GIVE ME SOULS, AND TAKE ALL THE REST AWAY
A reading on St Don Bosco4
◊◊◊
Don Bosco has struck the imagination of all who have known him and his
work. There is no doubt that he was one of the most wonderful of men, and even
in that galaxy of great names which is the catalogue of Saints, he occupies a
place apart.
[Paul Claudel said that “In the Church there are some who made a
profession of sanctity…; who, from the very first, had the Calendar of Saints as
a goal. Don Bosco had no time for this, and we can readily believe that if he
became a saint it was not his fault.”]
Genius as well as Saint, it is often difficult to see where the one ends and
the other begins.
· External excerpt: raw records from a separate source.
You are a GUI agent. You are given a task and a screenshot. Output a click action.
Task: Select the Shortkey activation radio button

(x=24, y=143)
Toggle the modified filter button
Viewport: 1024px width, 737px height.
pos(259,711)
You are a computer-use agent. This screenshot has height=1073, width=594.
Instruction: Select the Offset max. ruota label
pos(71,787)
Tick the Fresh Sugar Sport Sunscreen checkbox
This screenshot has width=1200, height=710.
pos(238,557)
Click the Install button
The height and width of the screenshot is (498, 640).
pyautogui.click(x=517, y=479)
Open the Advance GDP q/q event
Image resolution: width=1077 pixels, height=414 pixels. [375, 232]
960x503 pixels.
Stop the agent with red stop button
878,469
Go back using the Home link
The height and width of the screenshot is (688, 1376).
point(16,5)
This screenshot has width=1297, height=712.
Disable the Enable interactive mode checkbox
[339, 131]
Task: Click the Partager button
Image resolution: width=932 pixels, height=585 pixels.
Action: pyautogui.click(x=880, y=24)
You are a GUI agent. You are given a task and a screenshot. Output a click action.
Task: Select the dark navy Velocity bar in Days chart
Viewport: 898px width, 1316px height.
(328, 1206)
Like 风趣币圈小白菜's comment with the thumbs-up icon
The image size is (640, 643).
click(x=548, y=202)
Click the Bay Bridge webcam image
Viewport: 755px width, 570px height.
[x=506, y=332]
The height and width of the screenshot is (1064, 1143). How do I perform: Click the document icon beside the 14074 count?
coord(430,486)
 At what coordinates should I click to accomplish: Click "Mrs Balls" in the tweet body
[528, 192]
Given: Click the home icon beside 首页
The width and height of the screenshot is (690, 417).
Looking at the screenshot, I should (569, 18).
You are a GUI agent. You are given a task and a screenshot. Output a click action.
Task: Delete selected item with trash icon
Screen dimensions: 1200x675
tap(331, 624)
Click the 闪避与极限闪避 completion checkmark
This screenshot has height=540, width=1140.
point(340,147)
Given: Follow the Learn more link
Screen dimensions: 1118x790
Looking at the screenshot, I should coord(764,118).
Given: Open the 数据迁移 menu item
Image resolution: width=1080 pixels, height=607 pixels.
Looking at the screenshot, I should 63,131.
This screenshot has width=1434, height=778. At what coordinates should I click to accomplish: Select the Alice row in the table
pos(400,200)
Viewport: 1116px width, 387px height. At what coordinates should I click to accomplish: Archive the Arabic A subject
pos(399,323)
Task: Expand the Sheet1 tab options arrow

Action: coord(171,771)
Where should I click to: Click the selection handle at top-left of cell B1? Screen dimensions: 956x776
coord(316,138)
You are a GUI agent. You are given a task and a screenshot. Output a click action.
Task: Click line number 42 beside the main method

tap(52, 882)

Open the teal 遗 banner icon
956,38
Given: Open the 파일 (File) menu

Simple as a child and mostly to be found in the dust and clamor
of a playground crowded with children, he plays also with miracles and
prophecies, which he seems to make for fun. His speech is simple: so simple
that children listen fascinated to his new kind of eloquence — an eloquence very
different from that of the pulpit orators of the time. And his mind is so wise,
that ministers, kings and popes listen to his advice.
A poor man, of poor parents, more millions passed through his hands
than through those of many a banker. He spent them with the prodigality of an
American playboy, when it was a question of the salvation of souls; but he was
as tight with each cent as the peasants he came from, when it was a question of
his person, or his comfort. He had the shrewdness of a captain of industry and
a trust in God that made him undertake even the impossible when he saw it was
for God’s glory.
Above all, he was the most lovable of men. To know him was to love him,
and often to be so fascinated as to be physically unable to leave him.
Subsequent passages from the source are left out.